Statements in this press release relating to future status or circumstances, including statements regarding future performance, growth and other trend projections and other benefits of the Offer, are forward-looking statements. These statements may generally, but not always, be identified by the use of words such as "anticipates", "intends", "expects", "believes", or similar expressions. By their nature, forward-looking statements involve risk and uncertainty because they relate to events and depend on circumstances that will occur in the future. There can be no assurance that actual results will not differ materially from those expressed or implied by these forward-looking statements due to many factors, many of which are outside the control of Aneo BidCo. Any such forward-looking statements speak only as of the date on which they are made and Aneo BidCo has no obligation (and undertakes no such obligation) to update or revise any of them, whether as a result of new information, future events or otherwise, except for in accordance with applicable laws and regulations.

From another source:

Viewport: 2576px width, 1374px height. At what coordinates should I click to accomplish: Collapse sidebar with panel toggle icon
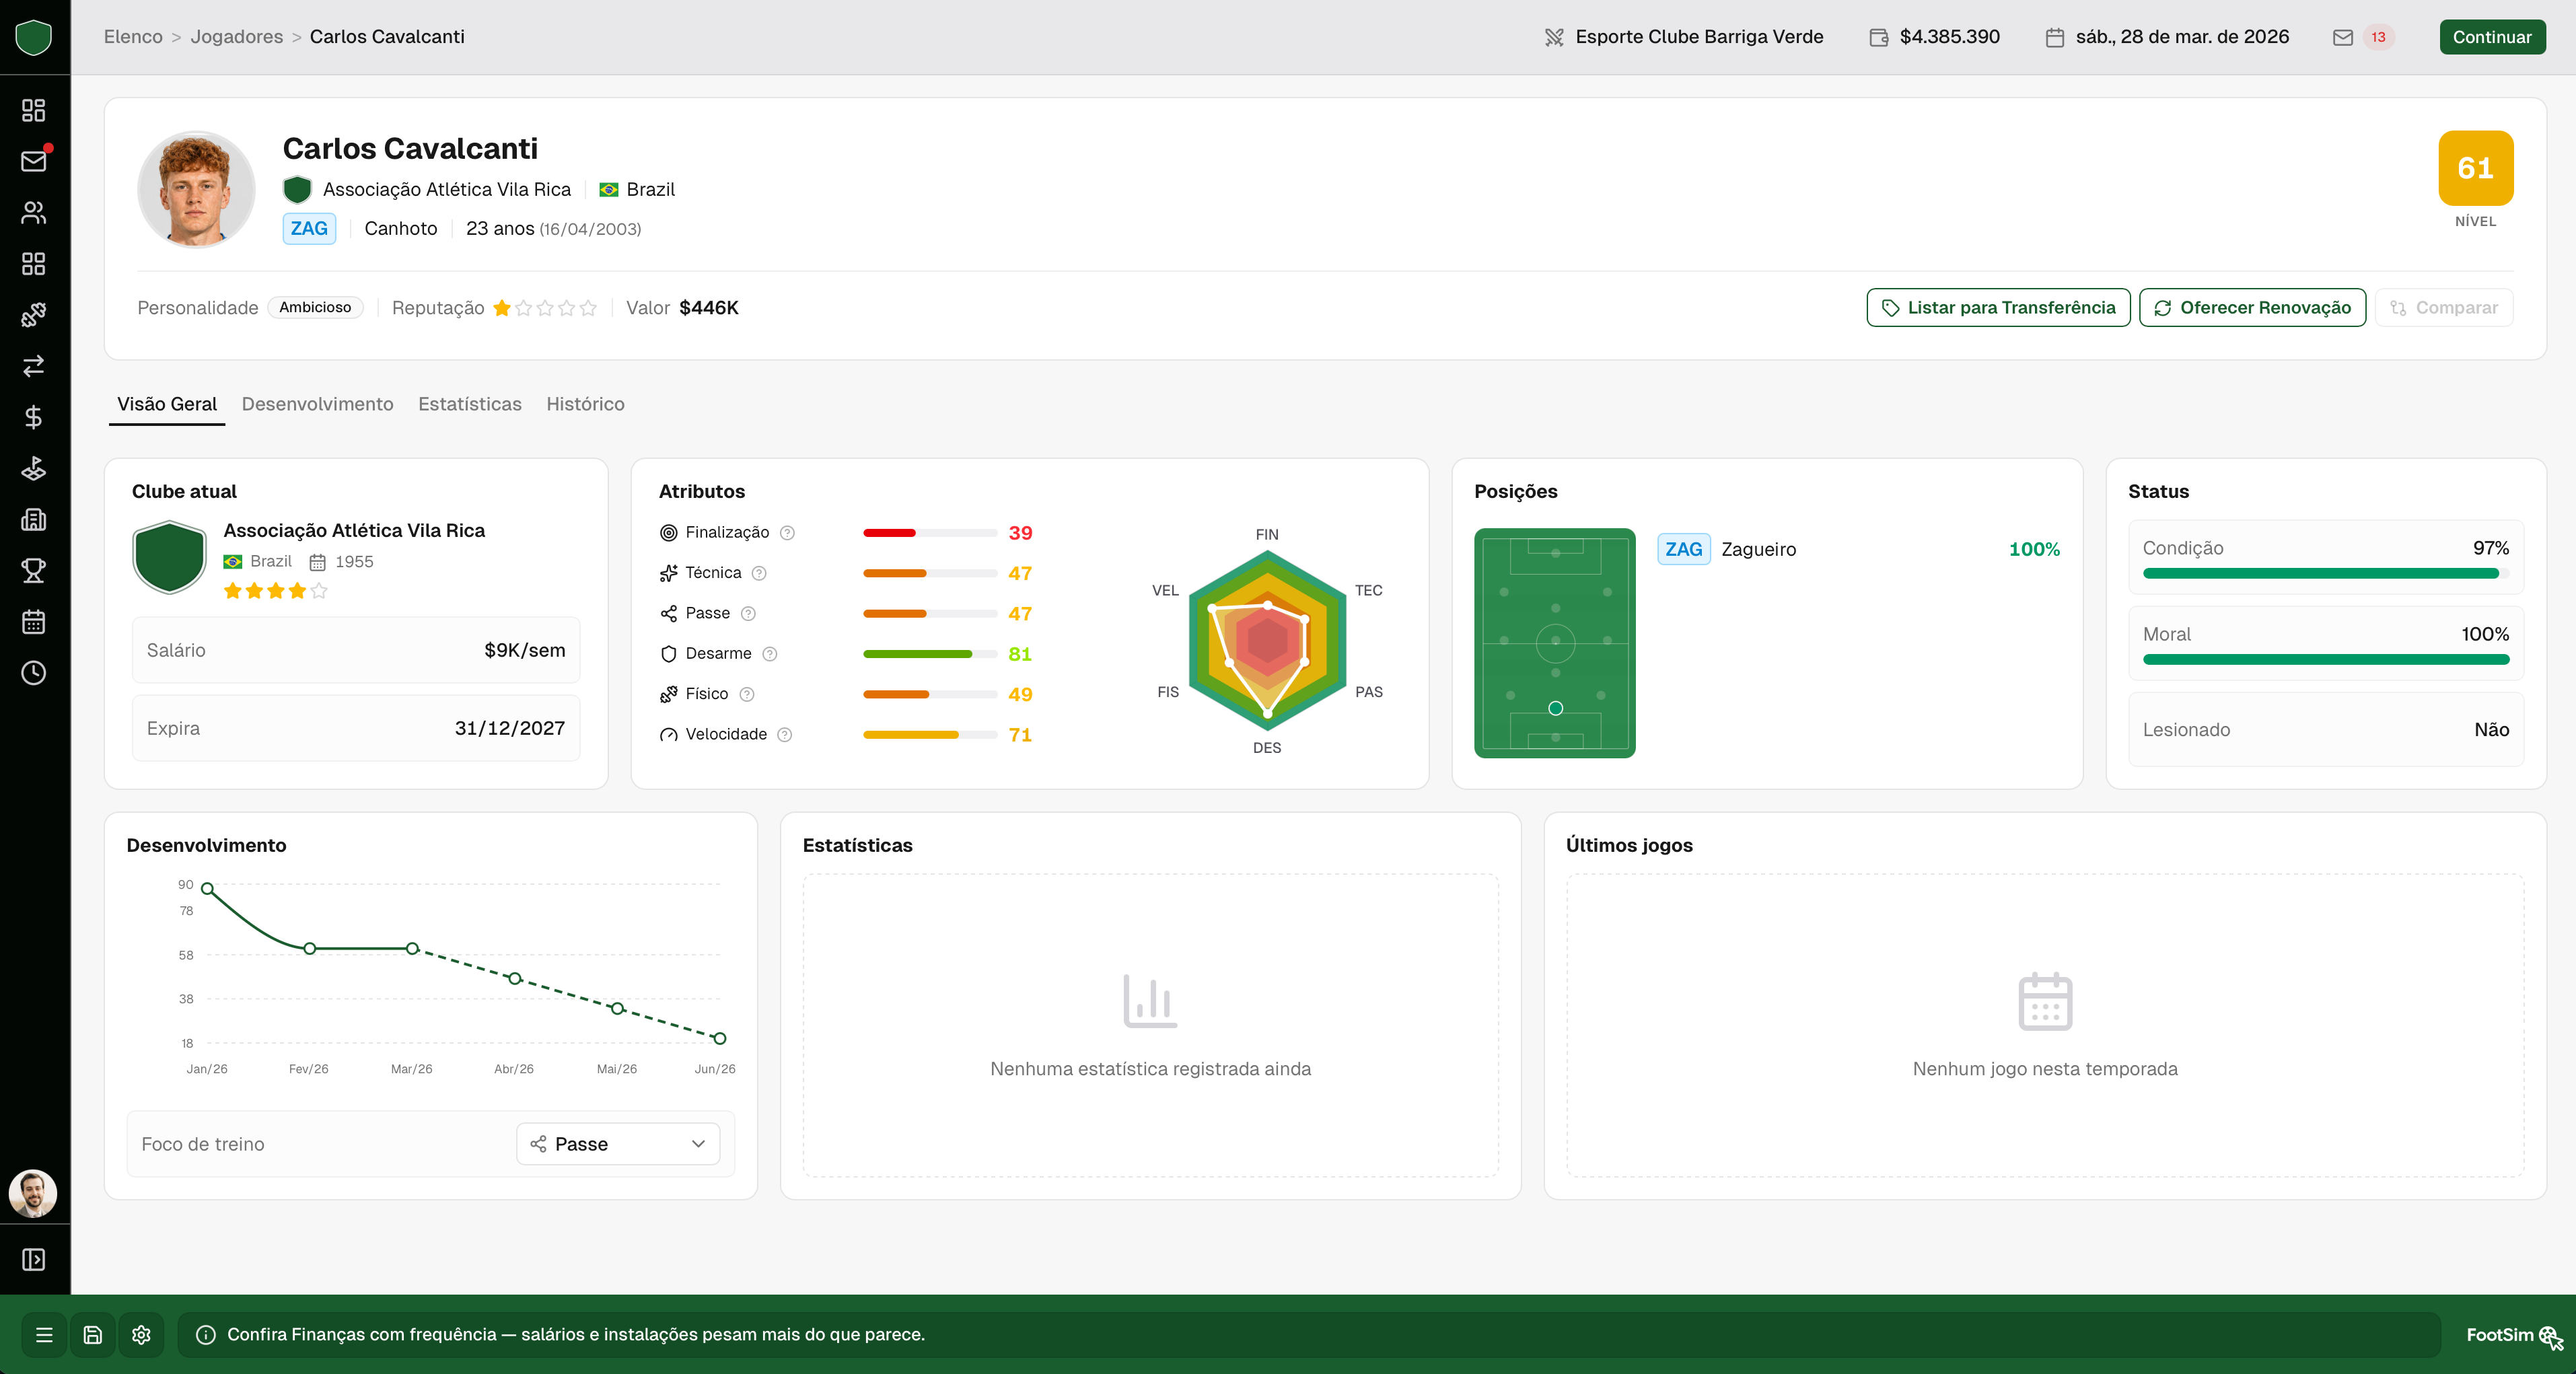click(34, 1259)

[1] Aneo Holding AS is a Norwegian private limited liability company (No. aksjeselskap) with corporate registration number 929 048 776 and domiciled in Trondheim, Norway. Aneo Holding AS is owned to 50 percent by TrønderEnergi Vekst Holding AS (controlled by TrønderEnergi AS) and indirectly to 50 percent jointly by HitecVision New Energy Fund AS and HitecVision New Energy Annex Fund SCSp, managed by HitecVision.
[2] Aneo BidCo 1 AB is a newly formed Swedish private limited liability company with corporate registration number 559553-2663 and domiciled in Stockholm. Aneo BidCo is indirectly wholly owned by Aneo Holding AS.
[3] Excluding shares held in treasury by Arise (386,096 shares held in treasury as of the date of this press release).